I come with a clear agenda on how to code correctly. I used to be a team leader, and I managed using significant amount of mentoring to create a team that creates high quality code.
Now I have 3 teams under me, each one has its own team leader. My time is mostly spent on strategic meetings and I can’t devote enough of it to mentor my teams.
Once I do get to see code or design, I usually finds flaws in it, but I get to see little of that and I am afraid that all the code I can not see is designed or written poorly.
How can I make sure my teams produce great code?
Note: I am not in the position to fire anyone.
6
People often confuse quality control (testing) with its sibling quality assurance. (See QaIsNotQc) The latter is about the processes that assure that the product (in this case code) is of a high quality.
Accepting and understanding quality assurance processes is key. This often has the scary (at least to developers) concepts of governance, ISO, CMM, and the like.
Use tools (sonar, pmd, findbugs, checkstyle and the like) that help identify problems with code. Sonar in particular has a technical debt plugin. Use it, keep that number low. Sonar has a nice dashboard that managers can look at and go “oh, that’s ugly.”
Remember also from your days as a developer the negative impacts on code quality. Shortened time lines, poor estimates, over commitments. Strive to make sure these things don’t happen. Schedule time for cleanup of code.
2
You know the answer. You’ve used mentoring in the past, mentoring has worked well. Strategic meetings are preventing you from doing mentoring. Cut down on the strategic meetings to do mentoring well. If you can’t cut them, or delay them, or delegate them then you need to decide how to balance your time. What matters more?
Can you trust your team leader on each team? Are they good enough so you could trust to look after the codebase? If so, I guess you could have each of your team leaders to pair with the developers to kind of control the quality of the code. After pairing for a while your whole team should be familiar the coding style or standard of the code you’re looking for. This will help you delegate your work to your team leaders as well. And if you have some time then come and pair with the developer or organise some code review session. This will help spreading out the standard you’re looking for faster than pair with each one of them.

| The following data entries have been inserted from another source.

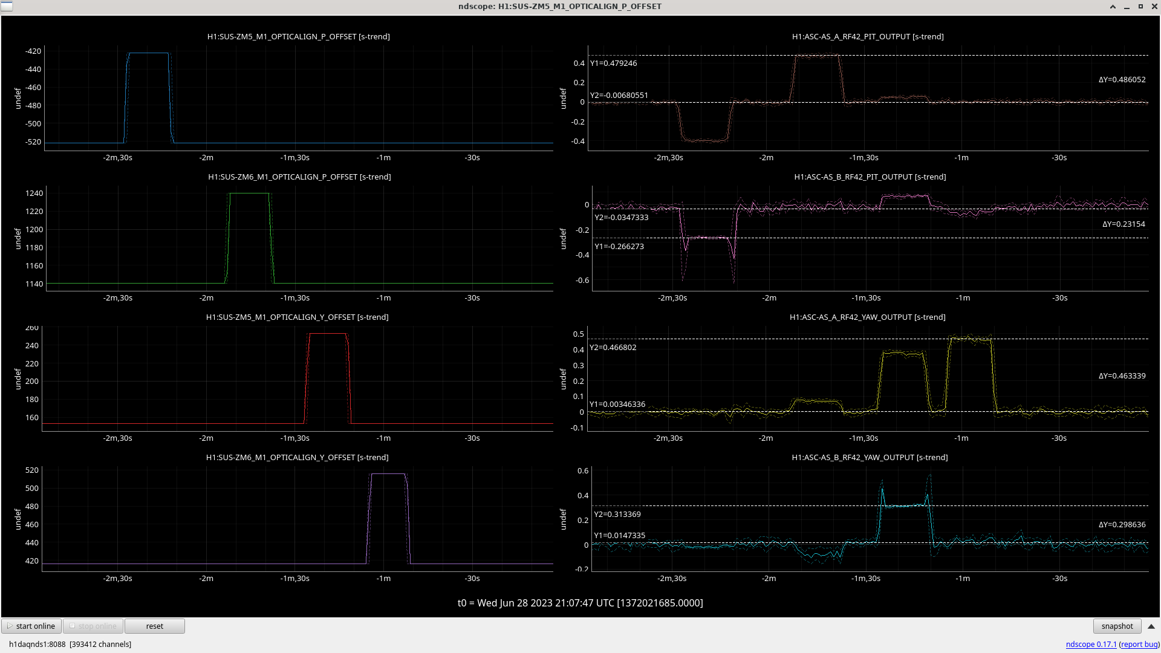Minimize the ndscope window

1127,7
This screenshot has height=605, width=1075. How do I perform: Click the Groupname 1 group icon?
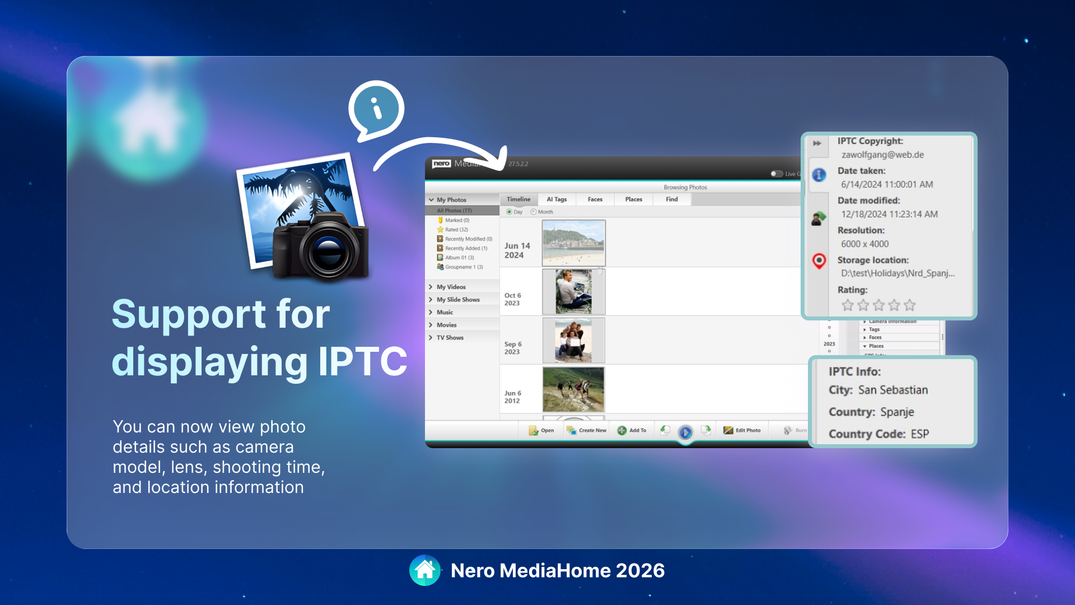[441, 267]
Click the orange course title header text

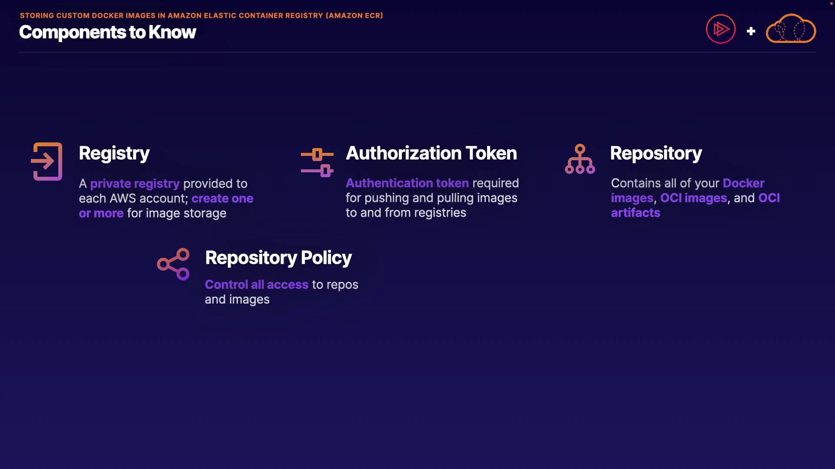coord(201,16)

Or you could mix people who you can trust that they are strong and have them paired with the other junior developers.
Or one thing that I find the most interesting is coding-dojo session.

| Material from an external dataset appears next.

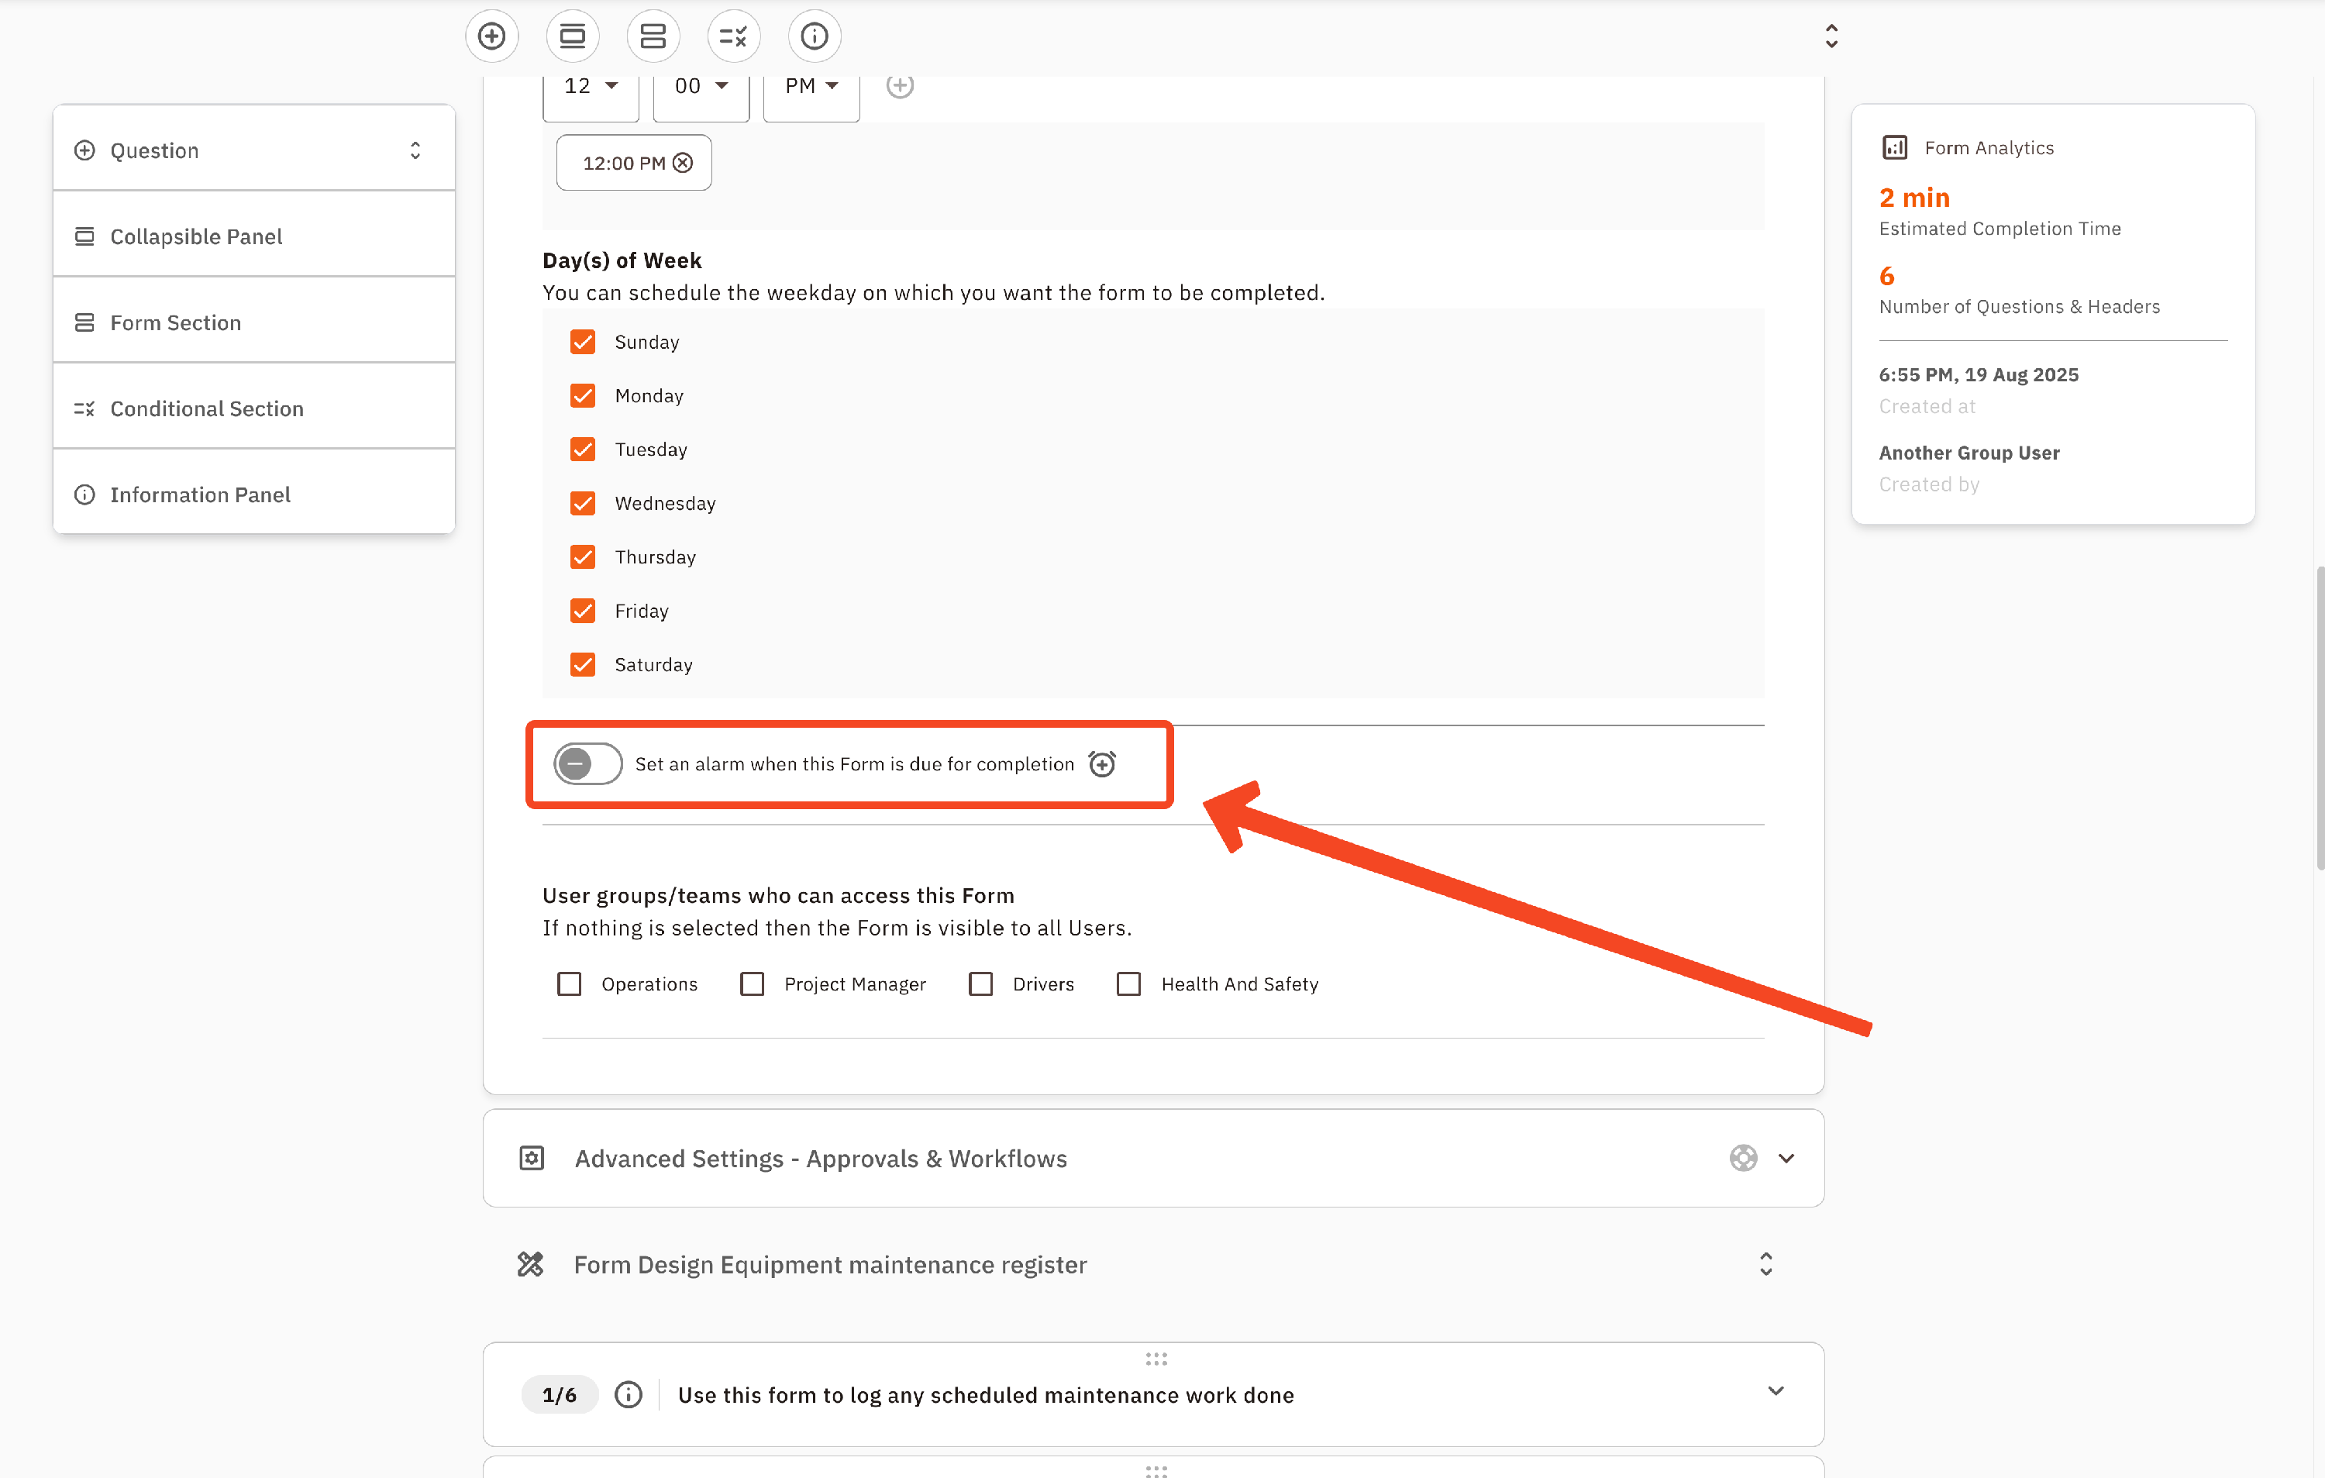Viewport: 2325px width, 1478px height.
Task: Click the alarm clock plus icon
Action: (x=1103, y=764)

The best way to improve quality is to offer incentive. The carrot always works better than the stick for motivation. Give the programmers an incentive to improve their quality, find their own bugs, produce elegant code. You have 3 teams, make it a competition. Get them to code swap and debug each others code, then have some sort of awards for most bugs squashed, least bugs produced, etc. Make it something they want to do.